I’m feeling like crap about my slight weight gain but not motivated enough to actually do something about it. There’s something to be said for chasing kids for 8 hours and not having the energy to exercise at home. There is a strong correlation.
I’m really excited about the weekend. J & I are going away. Time to runaway. We both have Monday off so it’s an extended weekend for us. I’m sure I’ll have stories and pictures on another day.
I’m thrilled that I paid off a loan.
I’m really sad that I’m missing meeting one of my best friends new “love of their life”. Babies grow so fast.
I’m pissed about shinanigans that went on last week.
I love the roses I came home to yesterday for no good reason. The smell I’m breathing in now spreads a smile over my face. I have such a great husband.
I’m yearning for the spa treatment J booked for us. It’s much needed. I’ll come back a completely different person. Well-rested and relaxed.
I’ve been thinking a lot recently about anything and everything and where I fit into this world.
I have the body of a 27 year old and the ambition of a 27 year (I doubt that is a good thing) but I don’t “feel” 27. I keep forgetting how much older I am than most people at work and most people that I meet.

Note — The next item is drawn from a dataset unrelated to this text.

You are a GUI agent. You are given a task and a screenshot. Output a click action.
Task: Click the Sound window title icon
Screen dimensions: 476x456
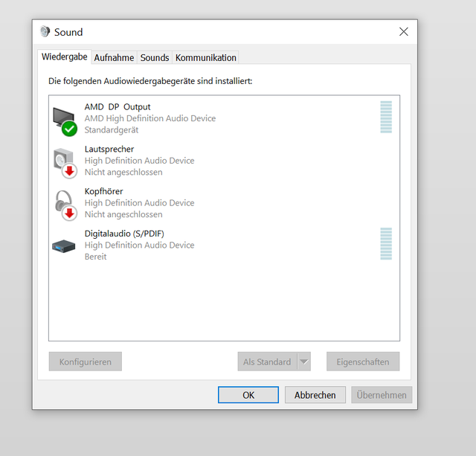click(45, 32)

I feel like I am the same age but I’m definitely not. But, I sometimes think I should be at a different point in my life now. Somewhere further down the road. But alas, it’s not meant to be.
We are just where we are meant to be.
We’ll all end up at the same place eventually just some take the longer, more scenic road. I hope more new scenery is in my future. I want to be able to travel. I want to see the world. If I’m in AB to make things better for us and postponing major, life moments I want to travel. Do the things many people can’t because of those major life moments. But at the same time I have this issue about spending money. I like to save and/or pay down debt. Everyone knows I’m good at saving and paying debt and the guilt I feel when I splurge or even buy necessities. But I just have to remember can’t save and not spend if I want to travel. What a conundrum. I dream about traveling. Where should I go first? What should I do? Let’s forget about money and runaway. Far, far away.
I need to just live. Let everything be and just live. You only get one go at things. Live it with no regrets. There is my “mantra” for the evening.